• AUSZUG AUS QUELLE:
======
Im März 1940 wird Beckhardt als Häftling mit der Nr. 8.135 aus dem KZ entlassen. Verschiedene Quellen lassen vermuten, dass Hermann Göring beteiligt war. Dieser setzte sich in verschiedenen Fällen für ehemalige Flieger und deren Familien ein, auch wenn sie jüdischer Herkunft waren. Beckhardt emigriert im Dezember 1940 mit seiner Frau Rosa Emma über Portugal nach England, wo mittlerweile seine Kinder leben, die 1939 mit einem Kindertransport Deutschland verlassen konnten.

Nachkriegszeit

1950 kehrt der deutsche Patriot in die eben gegründete Bundesrepublik Deutschland zurück und erhält nach mehrjährigen Prozessen im Zuge der Wiedergutmachung einen Teil seines „arisierten“ Eigentums zurück. 1955 eröffnet er den ersten Lebensmittel-Selbstbedienungsladen im Großraum Wiesbaden.

1962 stirbt Fritz Beckhardt nach mehreren Schlaganfällen. Er ist am Ende seines Lebens verbittert und enttäuscht, denn erst spät realisiert er die mal nur ablehnende, mal offen feindselige Haltung, die ihm als jüdischem Rückkehrer seitens eines Teils der Bevölkerung und der Behörden entgegengebracht wird.

Ruhestätte

Das Grab Fritz Beckhardts und seiner Frau liegt auf dem Friedhof in Wiesbaden-Sonnenberg. Eine Entscheidung, es als Ehrengrab zu erhalten, ist noch beim Magistrat der Stadt Wiesbaden anhängig.

Militärische Auszeichnungen

Beckhardt war Träger der höchsten militärischen Orden und Ehrenzeichen des Kaiserreichs. Als höchste und außerordentlich seltene Auszeichnung erhielt er das nur 18 mal vergebene Inhaberkreuz vom Königlichen Hausorden der Hohenzollern mit Schwertern, neben dem Militärverdienstkreuz die höchste Auszeichnung für Nichtoffiziere. Die erste Publikation zum Inhaberkreuz brachte ein gewisser Schwarke 1936 heraus. Er nannte nur 16 Ausgezeichnete, nicht aber die beiden Juden Edmund Nathanael und Fritz Beckhardt.
======
• GEGEBENE DATEN:
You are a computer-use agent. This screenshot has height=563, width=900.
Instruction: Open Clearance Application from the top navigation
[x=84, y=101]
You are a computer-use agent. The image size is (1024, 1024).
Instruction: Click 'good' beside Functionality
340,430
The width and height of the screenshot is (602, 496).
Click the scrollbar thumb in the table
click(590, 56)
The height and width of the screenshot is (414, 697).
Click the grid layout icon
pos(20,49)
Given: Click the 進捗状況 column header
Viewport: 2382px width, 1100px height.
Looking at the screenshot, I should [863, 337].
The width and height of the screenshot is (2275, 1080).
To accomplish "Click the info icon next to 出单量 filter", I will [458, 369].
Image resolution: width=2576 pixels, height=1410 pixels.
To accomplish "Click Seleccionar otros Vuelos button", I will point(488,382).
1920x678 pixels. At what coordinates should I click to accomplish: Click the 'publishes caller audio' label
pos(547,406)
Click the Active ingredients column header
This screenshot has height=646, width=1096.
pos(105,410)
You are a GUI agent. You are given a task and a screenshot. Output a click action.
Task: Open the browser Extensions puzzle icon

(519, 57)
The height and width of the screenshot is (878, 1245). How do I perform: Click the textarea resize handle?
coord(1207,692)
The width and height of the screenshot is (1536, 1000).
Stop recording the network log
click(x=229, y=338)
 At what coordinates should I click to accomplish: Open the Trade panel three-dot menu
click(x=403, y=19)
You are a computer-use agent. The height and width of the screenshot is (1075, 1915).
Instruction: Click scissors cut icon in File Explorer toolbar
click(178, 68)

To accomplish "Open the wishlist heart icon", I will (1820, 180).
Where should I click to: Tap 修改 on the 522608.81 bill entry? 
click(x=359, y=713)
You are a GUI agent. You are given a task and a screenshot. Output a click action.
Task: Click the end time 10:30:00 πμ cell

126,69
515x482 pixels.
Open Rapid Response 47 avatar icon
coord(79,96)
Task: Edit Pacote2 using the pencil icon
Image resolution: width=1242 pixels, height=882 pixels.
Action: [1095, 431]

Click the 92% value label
======
• ZIEL DER ÜBUNG: Schreiben Sie aus dem Text über Fritz Beckhardt den Abschnitt von „Im März 1940“ bis einschließlich „Deutschland verlassen konnten.“ wortgetreu ab. Die Auflistung wird zur Bearbeitung nicht benötigt.

• LÖSUNG DER AUFGABE:
Im März 1940 wird Beckhardt als Häftling mit der Nr. 8.135 aus dem KZ entlassen. Verschiedene Quellen lassen vermuten, dass Hermann Göring beteiligt war. Dieser setzte sich in verschiedenen Fällen für ehemalige Flieger und deren Familien ein, auch wenn sie jüdischer Herkunft waren. Beckhardt emigriert im Dezember 1940 mit seiner Frau Rosa Emma über Portugal nach England, wo mittlerweile seine Kinder leben, die 1939 mit einem Kindertransport Deutschland verlassen konnten.